Everything Falls Apart, the band’s final release before signing to the SST label, pulls further in both directions. ‘Punch Drunk’ and ‘Bricklayer’, both barely half a minute, still afford Mould a lightning solo moment. Ninety seconds later they’re covering Donovan’s ‘Sunshine Superman’ in fairly respectful fashion, then hitting a gorgeous proto-pop-punk melodic seam with the title track. The belligerence that marked their late-70s lyrics remains in ‘Target’ and ‘Obnoxious’ (“You can’t sell our product / Who asked you to?”) – Mould, Hart and Norton were all still in their early twenties, and by some stretch the gnarliest sound in town. Equally, by this point Hüsker Dü were already well on the way to doing incredible things.

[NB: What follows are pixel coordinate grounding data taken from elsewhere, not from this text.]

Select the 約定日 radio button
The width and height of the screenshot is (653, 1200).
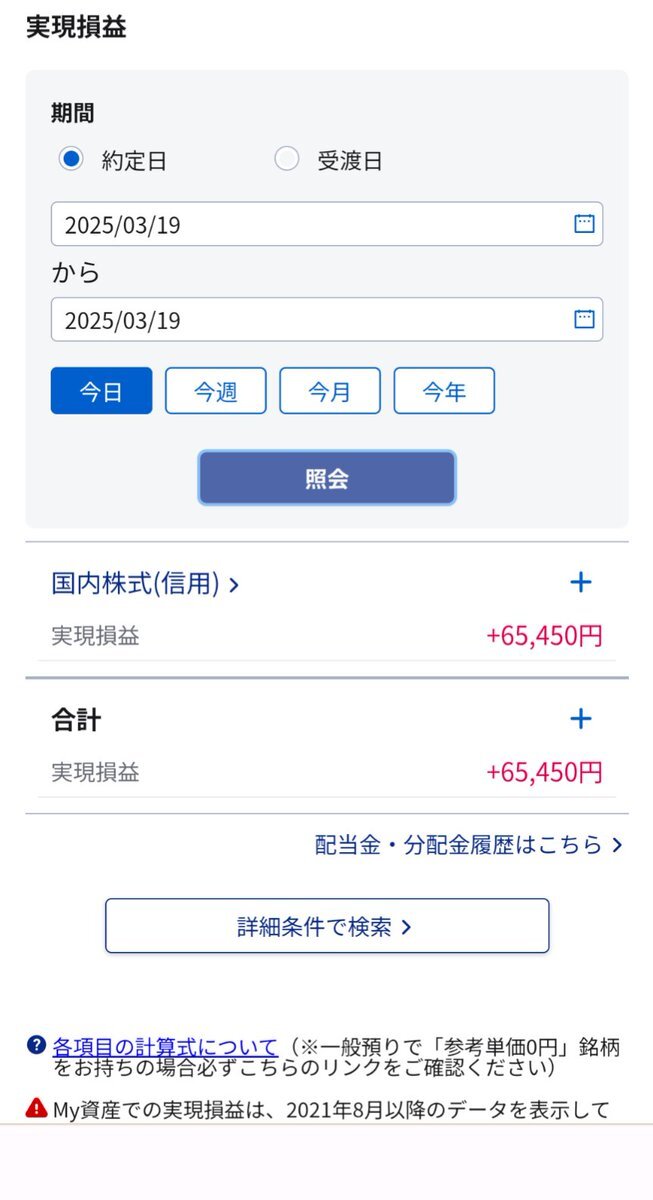(70, 158)
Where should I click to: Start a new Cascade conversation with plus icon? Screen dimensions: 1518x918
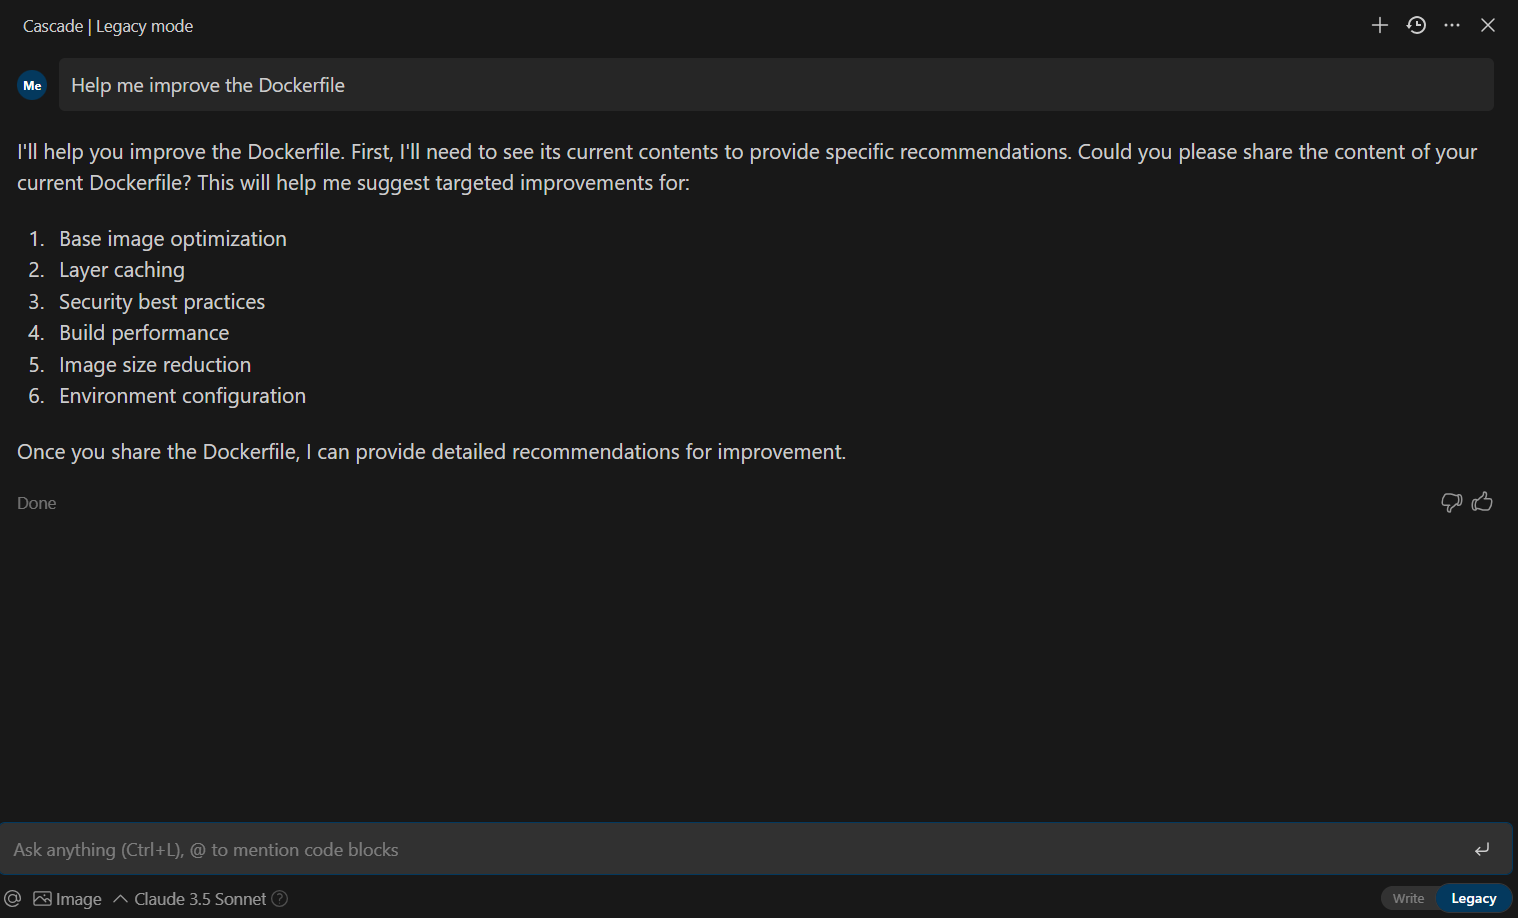tap(1380, 25)
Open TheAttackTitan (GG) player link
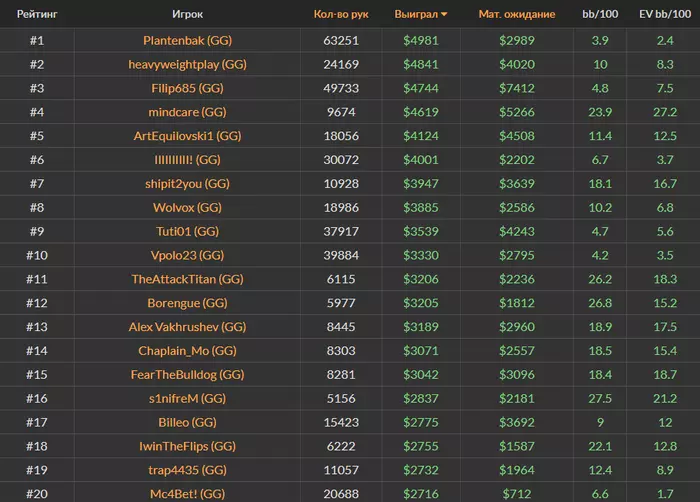 click(x=188, y=280)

Like most bumper collections of this nature, Savage Young Dü is not a starting point. Sensibly, one should swot up on Hüsker Dü’s complete 1984-86 output first, then dig into this box and its wealth of eyewitness anecdotes and photos of puppy-fattened band members. Historical context suitably delivered, toast the lifespan of a great rock band and burn one for the guy who didn’t see this release hit the shelves.